Recopiez à l'identique, sans rien y ajouter, uniquement le passage qui va de la ligne contenant « The width and height of the screenshot is (422, 750). » jusqu'à la ligne contenant « Action: coord(32,90) », ces deux lignes comprises.
╔══
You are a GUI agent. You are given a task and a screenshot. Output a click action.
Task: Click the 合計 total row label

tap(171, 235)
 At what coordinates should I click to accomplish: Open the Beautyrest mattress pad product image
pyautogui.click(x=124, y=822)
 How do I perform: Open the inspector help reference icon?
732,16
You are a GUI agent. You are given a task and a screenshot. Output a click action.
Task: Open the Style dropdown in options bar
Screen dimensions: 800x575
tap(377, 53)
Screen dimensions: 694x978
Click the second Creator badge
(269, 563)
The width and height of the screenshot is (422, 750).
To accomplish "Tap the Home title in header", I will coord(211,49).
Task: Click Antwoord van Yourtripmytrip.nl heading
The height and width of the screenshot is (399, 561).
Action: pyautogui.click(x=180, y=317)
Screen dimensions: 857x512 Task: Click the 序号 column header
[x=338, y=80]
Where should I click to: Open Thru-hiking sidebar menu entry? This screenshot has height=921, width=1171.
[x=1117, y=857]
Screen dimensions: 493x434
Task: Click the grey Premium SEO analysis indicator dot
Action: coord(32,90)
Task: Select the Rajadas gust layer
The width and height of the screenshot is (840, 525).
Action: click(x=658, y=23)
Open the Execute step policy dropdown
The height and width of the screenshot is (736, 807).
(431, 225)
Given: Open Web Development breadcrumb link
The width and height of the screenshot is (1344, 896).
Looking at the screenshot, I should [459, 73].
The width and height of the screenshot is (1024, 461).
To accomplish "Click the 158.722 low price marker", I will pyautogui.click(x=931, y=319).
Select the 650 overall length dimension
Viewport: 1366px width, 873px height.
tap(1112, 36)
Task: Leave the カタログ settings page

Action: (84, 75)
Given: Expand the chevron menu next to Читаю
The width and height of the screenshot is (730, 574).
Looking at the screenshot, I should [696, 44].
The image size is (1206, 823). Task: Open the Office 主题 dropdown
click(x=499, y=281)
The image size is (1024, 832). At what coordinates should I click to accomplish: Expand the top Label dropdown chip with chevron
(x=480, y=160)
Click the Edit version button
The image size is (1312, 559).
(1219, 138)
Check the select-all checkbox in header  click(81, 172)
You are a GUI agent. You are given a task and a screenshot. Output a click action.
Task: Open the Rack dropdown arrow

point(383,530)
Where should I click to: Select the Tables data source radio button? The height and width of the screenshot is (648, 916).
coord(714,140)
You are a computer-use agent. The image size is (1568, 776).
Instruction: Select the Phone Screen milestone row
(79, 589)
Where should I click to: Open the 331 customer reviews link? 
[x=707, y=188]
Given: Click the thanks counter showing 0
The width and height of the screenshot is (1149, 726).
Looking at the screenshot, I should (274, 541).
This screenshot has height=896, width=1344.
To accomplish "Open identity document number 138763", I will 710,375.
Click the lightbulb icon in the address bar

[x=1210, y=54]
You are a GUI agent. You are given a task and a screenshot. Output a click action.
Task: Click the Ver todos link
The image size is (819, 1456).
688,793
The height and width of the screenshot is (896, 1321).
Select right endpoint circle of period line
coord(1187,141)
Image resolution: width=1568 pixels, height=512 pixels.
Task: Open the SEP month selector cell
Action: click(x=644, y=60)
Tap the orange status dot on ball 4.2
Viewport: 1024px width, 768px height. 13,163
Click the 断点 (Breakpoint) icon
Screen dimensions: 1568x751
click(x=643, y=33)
╚══
Corrigé:
The width and height of the screenshot is (422, 750).
To accomplish "Tap the Home title in header", I will coord(211,49).
Task: Click Antwoord van Yourtripmytrip.nl heading
The height and width of the screenshot is (399, 561).
Action: pyautogui.click(x=180, y=317)
Screen dimensions: 857x512 Task: Click the 序号 column header
[x=338, y=80]
Where should I click to: Open Thru-hiking sidebar menu entry? This screenshot has height=921, width=1171.
[x=1117, y=857]
Screen dimensions: 493x434
Task: Click the grey Premium SEO analysis indicator dot
Action: coord(32,90)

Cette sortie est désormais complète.